Target position records
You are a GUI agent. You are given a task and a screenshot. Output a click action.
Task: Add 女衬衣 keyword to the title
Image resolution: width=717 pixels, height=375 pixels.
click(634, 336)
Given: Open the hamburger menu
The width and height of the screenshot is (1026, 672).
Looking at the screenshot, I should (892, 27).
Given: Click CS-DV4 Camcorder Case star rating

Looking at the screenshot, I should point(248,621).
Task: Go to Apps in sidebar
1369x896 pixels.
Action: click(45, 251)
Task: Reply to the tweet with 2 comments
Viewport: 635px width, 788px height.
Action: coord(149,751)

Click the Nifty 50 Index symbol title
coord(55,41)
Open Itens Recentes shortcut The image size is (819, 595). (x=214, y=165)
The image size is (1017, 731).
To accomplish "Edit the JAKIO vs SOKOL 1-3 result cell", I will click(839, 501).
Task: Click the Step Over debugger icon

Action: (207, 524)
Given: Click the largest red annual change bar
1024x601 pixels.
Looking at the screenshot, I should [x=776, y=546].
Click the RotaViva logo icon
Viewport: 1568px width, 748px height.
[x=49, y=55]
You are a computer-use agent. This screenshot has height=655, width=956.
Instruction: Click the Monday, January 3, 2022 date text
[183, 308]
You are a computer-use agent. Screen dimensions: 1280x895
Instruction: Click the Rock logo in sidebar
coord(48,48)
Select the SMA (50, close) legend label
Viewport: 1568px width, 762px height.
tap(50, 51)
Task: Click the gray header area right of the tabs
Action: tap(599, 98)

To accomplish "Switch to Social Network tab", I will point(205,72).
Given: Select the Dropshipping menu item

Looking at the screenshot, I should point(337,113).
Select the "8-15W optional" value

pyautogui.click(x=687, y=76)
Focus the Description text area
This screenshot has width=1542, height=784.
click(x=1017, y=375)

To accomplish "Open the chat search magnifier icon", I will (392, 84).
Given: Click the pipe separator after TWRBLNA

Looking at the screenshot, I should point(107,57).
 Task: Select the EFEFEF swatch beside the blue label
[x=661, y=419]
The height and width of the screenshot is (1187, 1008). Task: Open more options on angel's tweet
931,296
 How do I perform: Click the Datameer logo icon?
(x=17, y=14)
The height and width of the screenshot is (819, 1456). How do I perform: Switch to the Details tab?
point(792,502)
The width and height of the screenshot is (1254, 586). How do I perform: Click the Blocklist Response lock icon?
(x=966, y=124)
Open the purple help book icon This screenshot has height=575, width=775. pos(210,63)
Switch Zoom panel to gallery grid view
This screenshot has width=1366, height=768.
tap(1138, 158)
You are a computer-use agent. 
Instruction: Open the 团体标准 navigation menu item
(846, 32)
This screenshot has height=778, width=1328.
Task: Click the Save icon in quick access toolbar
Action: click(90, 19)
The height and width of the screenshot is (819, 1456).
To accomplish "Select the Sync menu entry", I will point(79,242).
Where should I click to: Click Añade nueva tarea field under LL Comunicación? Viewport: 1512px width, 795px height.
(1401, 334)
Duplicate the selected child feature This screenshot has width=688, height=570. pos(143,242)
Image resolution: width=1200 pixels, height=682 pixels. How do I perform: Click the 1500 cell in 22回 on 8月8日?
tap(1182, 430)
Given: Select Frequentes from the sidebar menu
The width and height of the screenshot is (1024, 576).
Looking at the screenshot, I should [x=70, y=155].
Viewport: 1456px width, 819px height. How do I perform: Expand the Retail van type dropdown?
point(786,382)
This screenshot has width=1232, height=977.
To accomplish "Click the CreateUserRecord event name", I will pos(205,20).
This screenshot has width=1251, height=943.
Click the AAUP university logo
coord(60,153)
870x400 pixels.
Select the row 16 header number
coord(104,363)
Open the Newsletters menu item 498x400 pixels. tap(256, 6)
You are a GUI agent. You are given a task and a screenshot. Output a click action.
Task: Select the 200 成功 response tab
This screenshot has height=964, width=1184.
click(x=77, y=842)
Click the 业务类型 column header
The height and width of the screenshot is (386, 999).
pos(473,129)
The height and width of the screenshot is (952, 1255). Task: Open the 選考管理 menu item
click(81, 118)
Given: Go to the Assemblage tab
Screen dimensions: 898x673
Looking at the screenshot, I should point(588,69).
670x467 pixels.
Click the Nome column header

- PROBLEM DESCRIPTION -
Convert the listing above into a Markdown table with the columns "No." and "Line". Give each nonblank line its own row, numbered in order, and leave out the blank lines.

- RESPONSE BELOW -
| No. | Line |
|---|---|
| 1 | You are a GUI agent. You are given a task and a screenshot. Output a click action. |
| 2 | Task: Add 女衬衣 keyword to the title |
| 3 | Image resolution: width=717 pixels, height=375 pixels. |
| 4 | click(634, 336) |
| 5 | Given: Open the hamburger menu |
| 6 | The width and height of the screenshot is (1026, 672). |
| 7 | Looking at the screenshot, I should (892, 27). |
| 8 | Given: Click CS-DV4 Camcorder Case star rating |
| 9 | Looking at the screenshot, I should point(248,621). |
| 10 | Task: Go to Apps in sidebar |
| 11 | 1369x896 pixels. |
| 12 | Action: click(45, 251) |
| 13 | Task: Reply to the tweet with 2 comments |
| 14 | Viewport: 635px width, 788px height. |
| 15 | Action: coord(149,751) |
| 16 | Click the Nifty 50 Index symbol title |
| 17 | coord(55,41) |
| 18 | Open Itens Recentes shortcut The image size is (819, 595). (x=214, y=165) |
| 19 | The image size is (1017, 731). |
| 20 | To accomplish "Edit the JAKIO vs SOKOL 1-3 result cell", I will click(839, 501). |
| 21 | Task: Click the Step Over debugger icon |
| 22 | Action: (207, 524) |
| 23 | Given: Click the largest red annual change bar |
| 24 | 1024x601 pixels. |
| 25 | Looking at the screenshot, I should [x=776, y=546]. |
| 26 | Click the RotaViva logo icon |
| 27 | Viewport: 1568px width, 748px height. |
| 28 | [x=49, y=55] |
| 29 | You are a computer-use agent. This screenshot has height=655, width=956. |
| 30 | Instruction: Click the Monday, January 3, 2022 date text |
| 31 | [183, 308] |
| 32 | You are a computer-use agent. Screen dimensions: 1280x895 |
| 33 | Instruction: Click the Rock logo in sidebar |
| 34 | coord(48,48) |
| 35 | Select the SMA (50, close) legend label |
| 36 | Viewport: 1568px width, 762px height. |
| 37 | tap(50, 51) |
| 38 | Task: Click the gray header area right of the tabs |
| 39 | Action: tap(599, 98) |
| 40 | To accomplish "Switch to Social Network tab", I will point(205,72). |
| 41 | Given: Select the Dropshipping menu item |
| 42 | Looking at the screenshot, I should point(337,113). |
| 43 | Select the "8-15W optional" value |
| 44 | pyautogui.click(x=687, y=76) |
| 45 | Focus the Description text area |
| 46 | This screenshot has width=1542, height=784. |
| 47 | click(x=1017, y=375) |
| 48 | To accomplish "Open the chat search magnifier icon", I will (392, 84). |
| 49 | Given: Click the pipe separator after TWRBLNA |
| 50 | Looking at the screenshot, I should point(107,57). |
| 51 |  Task: Select the EFEFEF swatch beside the blue label |
| 52 | [x=661, y=419] |
| 53 | The height and width of the screenshot is (1187, 1008). Task: Open more options on angel's tweet |
| 54 | 931,296 |
| 55 |  How do I perform: Click the Datameer logo icon? |
| 56 | (x=17, y=14) |
| 57 | The height and width of the screenshot is (819, 1456). How do I perform: Switch to the Details tab? |
| 58 | point(792,502) |
| 59 | The width and height of the screenshot is (1254, 586). How do I perform: Click the Blocklist Response lock icon? |
| 60 | (x=966, y=124) |
| 61 | Open the purple help book icon This screenshot has height=575, width=775. pos(210,63) |
| 62 | Switch Zoom panel to gallery grid view |
| 63 | This screenshot has width=1366, height=768. |
| 64 | tap(1138, 158) |
| 65 | You are a computer-use agent.  |
| 66 | Instruction: Open the 团体标准 navigation menu item |
| 67 | (846, 32) |
| 68 | This screenshot has height=778, width=1328. |
| 69 | Task: Click the Save icon in quick access toolbar |
| 70 | Action: click(90, 19) |
| 71 | The height and width of the screenshot is (819, 1456). |
| 72 | To accomplish "Select the Sync menu entry", I will point(79,242). |
| 73 | Where should I click to: Click Añade nueva tarea field under LL Comunicación? Viewport: 1512px width, 795px height. |
| 74 | (1401, 334) |
| 75 | Duplicate the selected child feature This screenshot has width=688, height=570. pos(143,242) |
| 76 | Image resolution: width=1200 pixels, height=682 pixels. How do I perform: Click the 1500 cell in 22回 on 8月8日? |
| 77 | tap(1182, 430) |
| 78 | Given: Select Frequentes from the sidebar menu |
| 79 | The width and height of the screenshot is (1024, 576). |
| 80 | Looking at the screenshot, I should [x=70, y=155]. |
| 81 | Viewport: 1456px width, 819px height. How do I perform: Expand the Retail van type dropdown? |
| 82 | point(786,382) |
| 83 | This screenshot has width=1232, height=977. |
| 84 | To accomplish "Click the CreateUserRecord event name", I will pos(205,20). |
| 85 | This screenshot has width=1251, height=943. |
| 86 | Click the AAUP university logo |
| 87 | coord(60,153) |
| 88 | 870x400 pixels. |
| 89 | Select the row 16 header number |
| 90 | coord(104,363) |
| 91 | Open the Newsletters menu item 498x400 pixels. tap(256, 6) |
| 92 | You are a GUI agent. You are given a task and a screenshot. Output a click action. |
| 93 | Task: Select the 200 成功 response tab |
| 94 | This screenshot has height=964, width=1184. |
| 95 | click(x=77, y=842) |
| 96 | Click the 业务类型 column header |
| 97 | The height and width of the screenshot is (386, 999). |
| 98 | pos(473,129) |
| 99 | The height and width of the screenshot is (952, 1255). Task: Open the 選考管理 menu item |
| 100 | click(81, 118) |
| 101 | Given: Go to the Assemblage tab |
| 102 | Screen dimensions: 898x673 |
| 103 | Looking at the screenshot, I should point(588,69). |
| 104 | 670x467 pixels. |
| 105 | Click the Nome column header |